Under the right unusual circumstances it
might explore its adjective side, as in
“peach pie,” but its principal
orientation is as a noun. But what about
“moan?” When you're moaning
it's a verb, but when you let out a moan,
it's a noun. Okay, you say, so we'll line
up our words in part-of-speech columns,
but in between the main columns we can have
little Kinsey scales for these half-noun,
half-verb kind of words. Still, if you counted
up the occurrences in English literature
of “moan,” you would find that
it had a predominant orientation. It would
more often be one or the other, a verb or
a noun, right? “Moan” has a
preference. I don't mean to rain on your
parade, but if you ever visit a rain forest,
you will appreciate that not only did a
little rain never hurt anyone, but “rain”
can be a verb, an adjective, or a noun.
So parallel columns aren't going to cut
it, but we can make word clusters at the
vertices of a triangle, with nouns, verbs
and adjectives comprising the three corners.
Some words go along the edges, and words
that can act as all three parts of speech
go somewhere in the middle of the triangle.
The distance of words from the corners is
determined by the frequency with which they
are used in each context. All of language
is a plane, right? Well, now, take the word
“fast.” You fast on Yom Kippur,
then you break your fast in the company
of a fast woman, and drive home fast together
to her place. That is, “fast”
can be a verb, a noun, an adjective, or
an adverb. If you make your triangle a square,
you're not defining unique points anymore.

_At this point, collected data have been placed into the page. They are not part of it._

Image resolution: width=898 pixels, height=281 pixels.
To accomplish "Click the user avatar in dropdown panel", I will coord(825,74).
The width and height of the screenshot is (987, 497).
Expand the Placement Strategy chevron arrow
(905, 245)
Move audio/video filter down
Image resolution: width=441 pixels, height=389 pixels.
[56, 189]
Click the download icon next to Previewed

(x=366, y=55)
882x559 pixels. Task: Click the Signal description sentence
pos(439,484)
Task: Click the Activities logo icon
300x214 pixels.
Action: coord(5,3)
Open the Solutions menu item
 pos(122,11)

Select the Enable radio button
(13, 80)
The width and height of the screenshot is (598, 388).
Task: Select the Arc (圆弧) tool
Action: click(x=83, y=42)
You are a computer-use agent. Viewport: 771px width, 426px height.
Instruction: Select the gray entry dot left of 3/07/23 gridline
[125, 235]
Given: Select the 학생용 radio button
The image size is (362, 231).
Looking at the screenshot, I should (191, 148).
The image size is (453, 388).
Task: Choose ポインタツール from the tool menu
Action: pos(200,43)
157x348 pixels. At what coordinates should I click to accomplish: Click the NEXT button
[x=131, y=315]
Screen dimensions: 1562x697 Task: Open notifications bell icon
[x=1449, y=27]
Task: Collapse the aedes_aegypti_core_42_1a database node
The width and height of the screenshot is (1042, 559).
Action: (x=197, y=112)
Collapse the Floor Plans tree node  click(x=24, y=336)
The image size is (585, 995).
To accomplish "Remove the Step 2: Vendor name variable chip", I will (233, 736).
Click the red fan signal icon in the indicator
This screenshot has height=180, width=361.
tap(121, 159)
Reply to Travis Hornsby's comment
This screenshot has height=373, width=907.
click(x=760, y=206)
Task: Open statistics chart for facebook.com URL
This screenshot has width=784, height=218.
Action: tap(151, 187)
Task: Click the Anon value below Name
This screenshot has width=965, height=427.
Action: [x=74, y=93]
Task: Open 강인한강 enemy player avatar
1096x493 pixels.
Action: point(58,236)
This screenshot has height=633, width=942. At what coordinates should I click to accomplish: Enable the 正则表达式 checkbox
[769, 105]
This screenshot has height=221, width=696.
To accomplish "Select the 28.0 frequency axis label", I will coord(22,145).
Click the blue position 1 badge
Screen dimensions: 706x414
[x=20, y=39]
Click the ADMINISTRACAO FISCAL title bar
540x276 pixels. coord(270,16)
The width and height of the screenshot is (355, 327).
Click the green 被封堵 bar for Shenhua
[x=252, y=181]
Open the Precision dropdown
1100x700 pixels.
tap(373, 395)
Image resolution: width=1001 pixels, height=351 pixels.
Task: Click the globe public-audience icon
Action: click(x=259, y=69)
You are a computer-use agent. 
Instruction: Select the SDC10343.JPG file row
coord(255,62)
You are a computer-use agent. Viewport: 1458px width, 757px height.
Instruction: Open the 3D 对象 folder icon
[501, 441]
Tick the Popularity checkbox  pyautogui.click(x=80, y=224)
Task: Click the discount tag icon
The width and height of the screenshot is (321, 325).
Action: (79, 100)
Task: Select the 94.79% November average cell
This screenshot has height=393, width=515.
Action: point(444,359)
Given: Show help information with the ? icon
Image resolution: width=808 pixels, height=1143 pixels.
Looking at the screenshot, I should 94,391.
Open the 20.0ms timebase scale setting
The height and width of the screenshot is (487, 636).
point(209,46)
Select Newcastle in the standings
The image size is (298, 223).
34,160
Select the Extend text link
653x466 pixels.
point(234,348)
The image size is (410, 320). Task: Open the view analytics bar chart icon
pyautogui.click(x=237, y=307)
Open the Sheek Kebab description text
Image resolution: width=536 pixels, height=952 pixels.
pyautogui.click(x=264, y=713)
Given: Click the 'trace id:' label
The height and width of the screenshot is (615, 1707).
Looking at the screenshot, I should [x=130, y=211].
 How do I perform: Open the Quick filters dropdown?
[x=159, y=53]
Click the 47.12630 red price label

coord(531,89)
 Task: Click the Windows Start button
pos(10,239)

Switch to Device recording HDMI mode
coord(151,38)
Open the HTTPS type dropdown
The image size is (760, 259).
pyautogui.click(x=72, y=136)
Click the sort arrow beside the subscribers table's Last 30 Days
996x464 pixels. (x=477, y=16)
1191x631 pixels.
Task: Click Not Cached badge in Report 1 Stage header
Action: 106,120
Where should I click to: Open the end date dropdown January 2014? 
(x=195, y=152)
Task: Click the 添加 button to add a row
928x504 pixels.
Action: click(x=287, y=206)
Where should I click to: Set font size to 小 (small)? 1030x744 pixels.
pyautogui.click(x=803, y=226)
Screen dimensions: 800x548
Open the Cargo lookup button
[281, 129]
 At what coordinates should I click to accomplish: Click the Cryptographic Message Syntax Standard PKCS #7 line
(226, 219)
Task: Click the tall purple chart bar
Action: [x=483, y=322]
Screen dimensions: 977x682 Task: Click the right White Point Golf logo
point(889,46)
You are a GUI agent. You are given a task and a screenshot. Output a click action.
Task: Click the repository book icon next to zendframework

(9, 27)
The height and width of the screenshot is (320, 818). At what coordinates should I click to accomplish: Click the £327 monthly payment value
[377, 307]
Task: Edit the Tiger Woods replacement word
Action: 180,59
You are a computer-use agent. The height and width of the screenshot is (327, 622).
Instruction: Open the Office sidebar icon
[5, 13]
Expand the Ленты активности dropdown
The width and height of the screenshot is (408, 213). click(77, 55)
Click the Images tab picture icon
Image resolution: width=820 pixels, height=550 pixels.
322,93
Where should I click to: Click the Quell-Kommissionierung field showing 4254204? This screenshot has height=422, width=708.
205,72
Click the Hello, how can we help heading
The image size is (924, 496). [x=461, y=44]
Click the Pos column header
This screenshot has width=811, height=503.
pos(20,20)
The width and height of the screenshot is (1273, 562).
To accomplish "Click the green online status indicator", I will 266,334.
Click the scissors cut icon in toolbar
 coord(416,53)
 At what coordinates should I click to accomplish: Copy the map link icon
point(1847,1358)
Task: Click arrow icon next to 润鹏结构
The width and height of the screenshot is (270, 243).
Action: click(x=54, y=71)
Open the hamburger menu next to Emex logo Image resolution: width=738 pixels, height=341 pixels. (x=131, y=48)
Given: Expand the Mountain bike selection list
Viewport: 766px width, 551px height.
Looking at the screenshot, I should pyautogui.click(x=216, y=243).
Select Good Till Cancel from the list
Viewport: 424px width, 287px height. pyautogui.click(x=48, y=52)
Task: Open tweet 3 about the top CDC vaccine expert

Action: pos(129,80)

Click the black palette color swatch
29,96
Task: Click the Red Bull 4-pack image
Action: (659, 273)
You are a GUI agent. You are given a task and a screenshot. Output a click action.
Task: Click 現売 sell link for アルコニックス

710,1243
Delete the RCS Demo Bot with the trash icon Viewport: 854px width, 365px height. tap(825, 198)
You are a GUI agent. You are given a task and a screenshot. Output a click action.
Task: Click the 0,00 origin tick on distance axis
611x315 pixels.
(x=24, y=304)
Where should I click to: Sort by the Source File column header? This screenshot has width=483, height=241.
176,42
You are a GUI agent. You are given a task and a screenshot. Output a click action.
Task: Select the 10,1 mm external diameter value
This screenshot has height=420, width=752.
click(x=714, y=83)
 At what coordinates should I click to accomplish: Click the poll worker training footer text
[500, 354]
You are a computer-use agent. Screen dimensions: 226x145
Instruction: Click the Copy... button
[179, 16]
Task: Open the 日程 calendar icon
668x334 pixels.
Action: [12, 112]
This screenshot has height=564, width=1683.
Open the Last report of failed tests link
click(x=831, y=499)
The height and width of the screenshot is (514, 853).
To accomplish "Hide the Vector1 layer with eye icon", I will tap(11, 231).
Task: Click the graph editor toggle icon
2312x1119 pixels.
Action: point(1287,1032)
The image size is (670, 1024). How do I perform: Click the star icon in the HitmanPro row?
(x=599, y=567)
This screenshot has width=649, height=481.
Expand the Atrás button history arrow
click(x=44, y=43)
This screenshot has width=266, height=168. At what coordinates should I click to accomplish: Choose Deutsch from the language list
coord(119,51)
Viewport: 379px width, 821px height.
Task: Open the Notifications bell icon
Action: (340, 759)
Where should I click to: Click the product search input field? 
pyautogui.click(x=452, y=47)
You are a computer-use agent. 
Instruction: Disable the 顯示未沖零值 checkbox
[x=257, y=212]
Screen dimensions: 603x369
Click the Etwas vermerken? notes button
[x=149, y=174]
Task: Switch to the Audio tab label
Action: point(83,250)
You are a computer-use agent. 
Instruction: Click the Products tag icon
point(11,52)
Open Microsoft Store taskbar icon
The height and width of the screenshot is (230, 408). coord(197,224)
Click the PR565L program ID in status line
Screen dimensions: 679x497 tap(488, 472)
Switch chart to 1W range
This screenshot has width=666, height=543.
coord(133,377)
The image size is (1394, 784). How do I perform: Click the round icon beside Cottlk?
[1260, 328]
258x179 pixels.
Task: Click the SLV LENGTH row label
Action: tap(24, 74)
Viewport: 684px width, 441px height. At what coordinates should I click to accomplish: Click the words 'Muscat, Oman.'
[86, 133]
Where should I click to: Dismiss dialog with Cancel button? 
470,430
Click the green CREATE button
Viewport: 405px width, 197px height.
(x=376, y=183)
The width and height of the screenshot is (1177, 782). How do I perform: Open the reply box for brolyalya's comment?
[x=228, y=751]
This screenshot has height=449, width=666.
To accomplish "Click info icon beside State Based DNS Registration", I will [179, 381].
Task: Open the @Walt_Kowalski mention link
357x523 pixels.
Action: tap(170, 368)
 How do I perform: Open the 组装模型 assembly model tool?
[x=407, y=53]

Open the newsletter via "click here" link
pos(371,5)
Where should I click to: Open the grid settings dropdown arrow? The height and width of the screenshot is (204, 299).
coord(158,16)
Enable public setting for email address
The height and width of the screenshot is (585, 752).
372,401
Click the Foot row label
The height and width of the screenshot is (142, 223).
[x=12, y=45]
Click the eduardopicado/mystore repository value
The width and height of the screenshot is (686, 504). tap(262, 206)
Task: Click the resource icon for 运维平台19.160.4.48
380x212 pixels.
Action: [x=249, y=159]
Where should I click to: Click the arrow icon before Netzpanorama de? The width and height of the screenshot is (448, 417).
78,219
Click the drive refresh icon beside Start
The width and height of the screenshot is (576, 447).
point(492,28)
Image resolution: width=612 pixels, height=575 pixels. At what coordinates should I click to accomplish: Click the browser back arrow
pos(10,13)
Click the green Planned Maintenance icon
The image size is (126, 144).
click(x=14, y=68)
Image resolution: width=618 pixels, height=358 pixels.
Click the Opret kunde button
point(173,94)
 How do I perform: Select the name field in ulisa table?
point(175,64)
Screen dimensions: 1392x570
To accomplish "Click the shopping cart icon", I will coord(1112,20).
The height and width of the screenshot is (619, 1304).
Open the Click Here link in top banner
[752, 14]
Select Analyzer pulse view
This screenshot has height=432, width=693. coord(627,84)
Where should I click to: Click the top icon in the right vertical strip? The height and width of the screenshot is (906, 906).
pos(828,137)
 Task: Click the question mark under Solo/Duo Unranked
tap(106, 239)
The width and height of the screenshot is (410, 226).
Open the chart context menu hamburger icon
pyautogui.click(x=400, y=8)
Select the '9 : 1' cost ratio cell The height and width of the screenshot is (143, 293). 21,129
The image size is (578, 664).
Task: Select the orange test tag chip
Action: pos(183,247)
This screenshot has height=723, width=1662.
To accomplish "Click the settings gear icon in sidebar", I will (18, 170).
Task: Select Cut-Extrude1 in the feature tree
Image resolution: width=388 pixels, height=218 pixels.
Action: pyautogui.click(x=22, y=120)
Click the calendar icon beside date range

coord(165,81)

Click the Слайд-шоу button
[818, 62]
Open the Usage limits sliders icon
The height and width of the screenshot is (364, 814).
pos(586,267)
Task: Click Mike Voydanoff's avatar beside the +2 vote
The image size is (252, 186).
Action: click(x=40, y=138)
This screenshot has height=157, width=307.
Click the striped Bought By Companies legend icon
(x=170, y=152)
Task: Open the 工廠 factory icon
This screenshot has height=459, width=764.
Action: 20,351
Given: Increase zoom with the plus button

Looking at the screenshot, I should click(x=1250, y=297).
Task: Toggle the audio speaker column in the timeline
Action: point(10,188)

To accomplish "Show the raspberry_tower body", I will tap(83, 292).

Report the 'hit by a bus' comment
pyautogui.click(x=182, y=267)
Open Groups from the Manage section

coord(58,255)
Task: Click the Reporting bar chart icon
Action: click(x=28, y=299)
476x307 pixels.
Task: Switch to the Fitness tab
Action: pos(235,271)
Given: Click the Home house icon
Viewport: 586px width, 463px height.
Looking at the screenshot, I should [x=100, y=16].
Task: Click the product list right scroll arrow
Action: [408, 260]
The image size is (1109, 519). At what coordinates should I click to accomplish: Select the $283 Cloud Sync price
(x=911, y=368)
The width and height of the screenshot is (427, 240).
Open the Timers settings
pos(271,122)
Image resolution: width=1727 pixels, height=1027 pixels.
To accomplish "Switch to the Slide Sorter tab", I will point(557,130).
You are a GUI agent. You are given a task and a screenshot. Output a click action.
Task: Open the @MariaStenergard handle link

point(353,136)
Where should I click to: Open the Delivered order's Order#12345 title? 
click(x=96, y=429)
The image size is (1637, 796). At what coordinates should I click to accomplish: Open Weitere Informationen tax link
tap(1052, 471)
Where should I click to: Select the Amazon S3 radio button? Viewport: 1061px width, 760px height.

Maybe you need to go beyond the Cartesian
plane for this. Maybe you need a third dimension,
and some of your words are going to end
up inside the freezer. Now take all the
words in all the languages on earth, and
try to represent them on the same graph.
You're going to need a lot more than three
dimensions. You're going to be in hyperspace
in no time.
If language is impossible
to represent linearly or to categorize neatly,
how much more complex must be our sexuality,
which may be the only domain of the brain
more creative and more quintessentially
human than language? For after all, linguistic
expression is limited by the range of words
and inflections, but sexuality is limited
only by the imagination that created the
words in the first place. So even if phonemes
aren't discrete, and linguistic combinations
might not be finite, sexuality has got to
be a whole different order of infinity from
language. Sexuality isn't a continuum along
a line. It's more than a plane, and more
than a space. It's so complex you can never
categorize it, and from my perspective,
the categories are just one more role play
in which people indulge so they can get
off in shorthand. This makes the term “bisexual”
another misnomer, incorporating as it does
the assumption of dichotomy.
In order to define yourself
as gay, why do you feel it necessary to
deny the existence of what are commonly
referred to as “bisexuals”?
Why assume God made everyone else in your
image? How can you climb into another's
skin, how claim to know the range of the
human heart from Australopithecus to Homo
Superior? I stand before you to clamor:
I exist! As I am, from earliest memory,
pluripotential. Never again will I shut
down whole wings of the house of my mind,
never again pretend to be normal-- not straight,
not gay, not masculine, not feminine, but
all at once and none of these: I am the
bisexual artist, and I refuse to differentiate.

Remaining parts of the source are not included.